沉香DNA提取方法及种质资源聚类分析研究*
2016-03-20钟志敏吴文如赖小平张桂芳
钟志敏,吴文如**,赖小平**,张桂芳,黄 松
(1. 广州中医药大学 中药学院 广州 510006;2. 东莞广州中医药大学中医药数理工程研究院 东莞 523808)
Zhong Zhimin1, Wu Wenru1, Lai Xiaoping1, Zhang Guifang1, Huang Song2
(1.School of Chinese Materia Medica, Guangzhou University of Chinese Medicine, Guangzhou 510006, China;
2. Dongguan Mathematical Engineering Academy of Chinese Medicine, Guangzhou University of Chinese Medicine, Dongguan 523808, China)
沉香DNA提取方法及种质资源聚类分析研究*
钟志敏1,吴文如1**,赖小平1**,张桂芳1,黄 松2
(1. 广州中医药大学 中药学院 广州 510006;2. 东莞广州中医药大学中医药数理工程研究院 东莞 523808)

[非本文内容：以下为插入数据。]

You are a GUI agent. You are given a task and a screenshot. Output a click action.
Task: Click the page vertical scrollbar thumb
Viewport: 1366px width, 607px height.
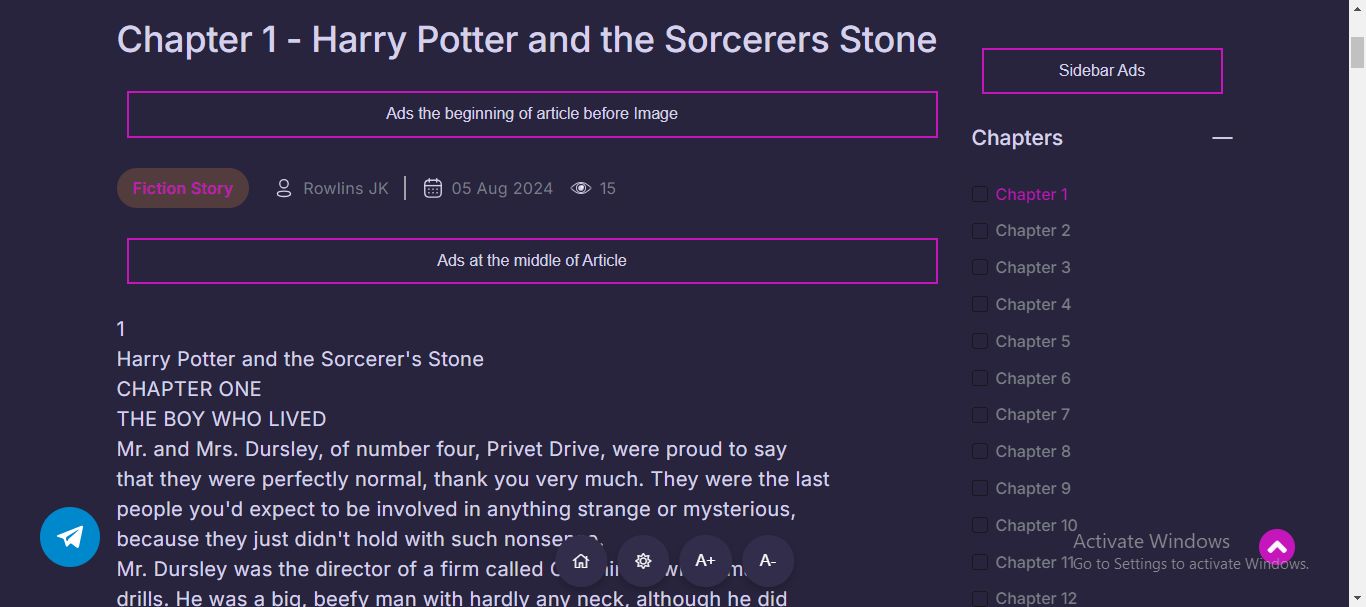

目的:分别建立适用于提取不同类型沉香样品(叶片、干燥枝条、药材)DNA的方法,通过ITS2序列对沉香药材进行种质资源聚类分析。方法:根据沉香叶片、干燥枝条、药材的组织差异,分别采用试剂盒法和优化的CTAB法提取DNA;利用紫外分光光度仪、琼脂糖凝胶电泳、PCR扩增及ITS2序列测定来检测DNA的纯度、浓度及可用性,以比较不同DNA提取方法的效率;将样品测序结果与从GenBank下载的沉香属(Aquilaria spp.)、拟沉香属(Gyrinops spp.),及沉香药材常见混伪品的ITS2序列,进行聚类分析。结果:优化的CTAB法提取得到的DNA纯度比试剂盒法稍低,但浓度更高。两种方法所提沉香总DNA 进行ITS2序列的PCR扩增成功率和测序成功率均为100%。ITS2序列能准确鉴别出4个沉香混伪品和2个拟沉香物种,且15个沉香样品ITS2序列与Aquilaria subintegra(泰国)、Aquilaria sinensis(中国)、Aquilaria crassna(柬埔寨、泰国)三个沉香物种均100%相似。结论:本研究中的两种DNA提取方法均可用于沉香DNA条形码研究;优化CTAB法比试剂盒法更适用于药材DNA 的提取,该方法为有关中药材DNA的提取提供了参考;ITS2序列可为沉香种质资源的鉴定和系统发育分析提供必要的实验依据。
CTAB法 试剂盒法 DNA条形码 ITS2 聚类分析
据2015版《中国药典》记载,沉香(Aquilariae Lignum Resinatum)是瑞香科植物白木香Aquilaria sinensis(Lour.)Gilg含有树脂的木材,其味辛、苦,性微温,具有行气止痛、温中止呕、纳气平喘等功效。沉香是中国、日本、印度及其他东南亚国家的传统名贵药材和天然香料,其在药用、精油、香料等方面的市场需求量巨大,原材料远销中东、日韩、欧美等国家和地区。沉香物种来源丰富,从南亚次大陆的东北部到印度尼西亚群岛、巴布年亚新几内亚群岛,分布着至少20余种的沉香属植物,均可产沉香[1-3]。中国沉香药材可分为国产和进口两类,国产沉香唯一法定基源为瑞香科沉香属植物白木香[4];进口沉香来源较多,其中以奇楠沉香最为贵重,但其品种来源不明[5]。由于不同品种、等级、产区的沉香价格差异极大,市场上以劣充好或以假乱真的现象十分严重,按传统的鉴别检验标准,难以判断沉香药材的基源植物和真伪优劣,故沉香药材的质量评价难度较大。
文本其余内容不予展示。